Mutations in the TERT promoter represent the genetic underpinnings of tumor cell immortality. Beyond the two most common point mutations, which selectively recruit the ETS factor GABP to activate TERT, the significance of other variants is unknown. In seven cancer types, we identify duplications of wildtype sequence within the core promoter region of TERT that have strikingly similar features including an ETS motif, the duplication length and insertion site. The duplications recruit a GABP tetramer by virtue of the native ETS motif and its precisely spaced duplicated counterpart, activate the promoter and are clonal in a TERT expressing multifocal glioblastoma. We conclude that recurrent TERT promoter duplications are functionally and mechanistically equivalent to the hotspot mutations that confer tumor cell immortality. The shared mechanism of these divergent somatic genetic alterations suggests a strong selective pressure for recruitment of the GABP tetramer to activate TERT.

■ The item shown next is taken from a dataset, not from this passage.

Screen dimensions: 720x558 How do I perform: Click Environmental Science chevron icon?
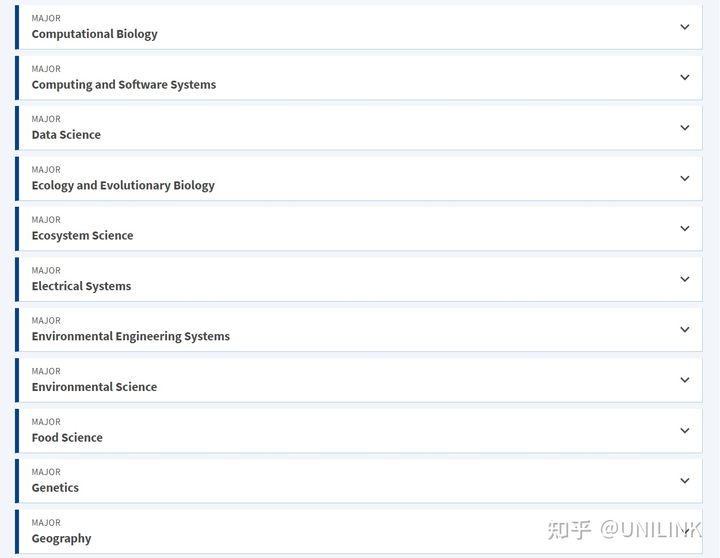point(685,380)
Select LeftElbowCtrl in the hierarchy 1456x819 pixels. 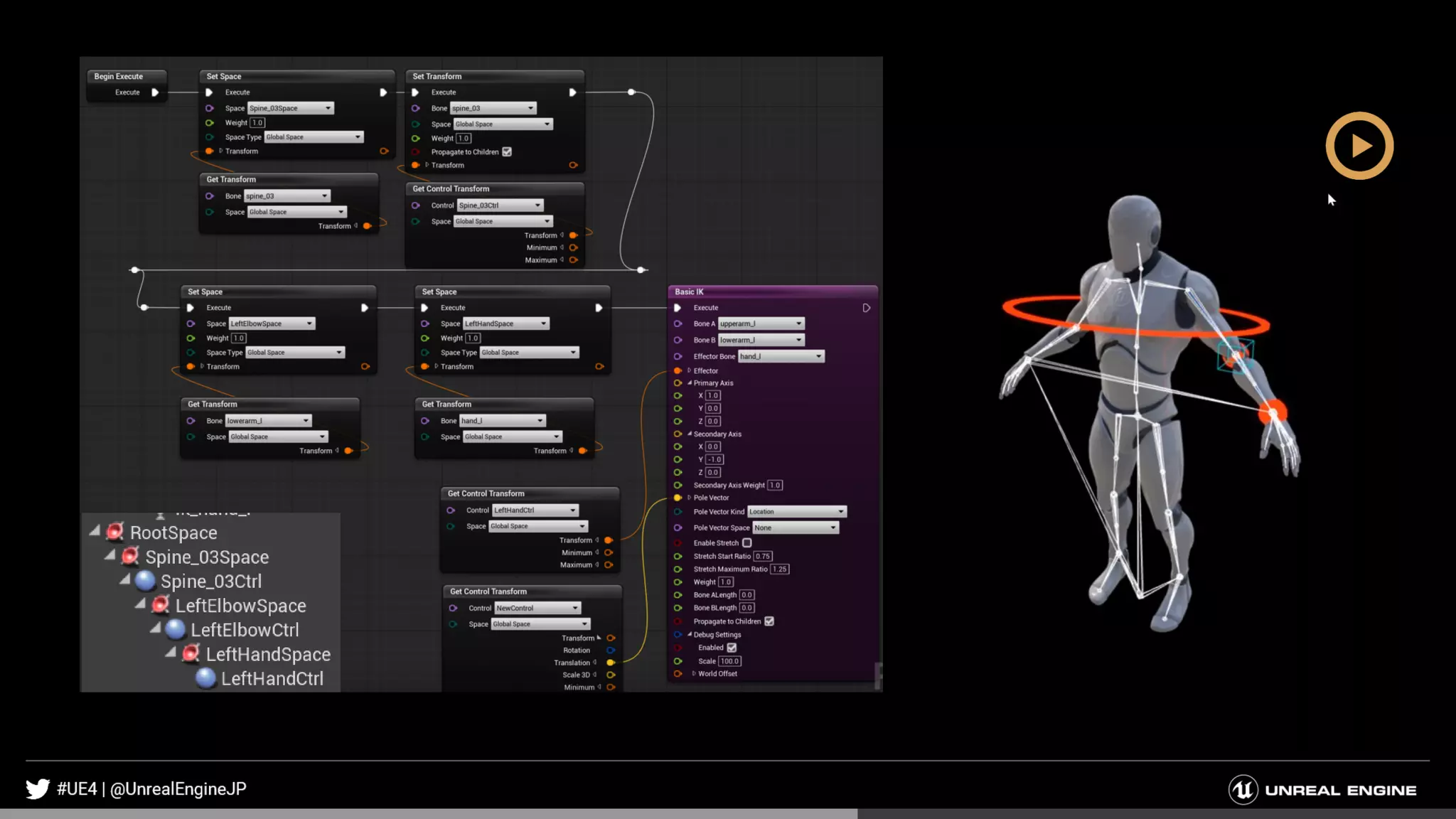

TERT启动子的突变代表了肿瘤细胞永生的遗传基础。除了两种最常见的点突变（选择性招募 ETS 因子 GABP 来激活TERT）之外，其他变异的意义尚不清楚。在七种癌症类型中，我们鉴定了TERT核心启动子区域内野生型序列的重复，它们具有惊人相似的特征，包括 ETS 基序、重复长度和插入位点。复制凭借天然 ETS 基序及其精确间隔的复制对应物招募 GABP 四聚体，激活启动子并在表达TERT的多灶性胶质母细胞瘤中克隆。我们得出的结论是，反复出现的TERT启动子重复在功能和机制上与赋予肿瘤细胞永生性的热点突变相同。这些不同体细胞遗传改变的共同机制表明，招募 GABP 四聚体以激活TERT存在强大的选择压力。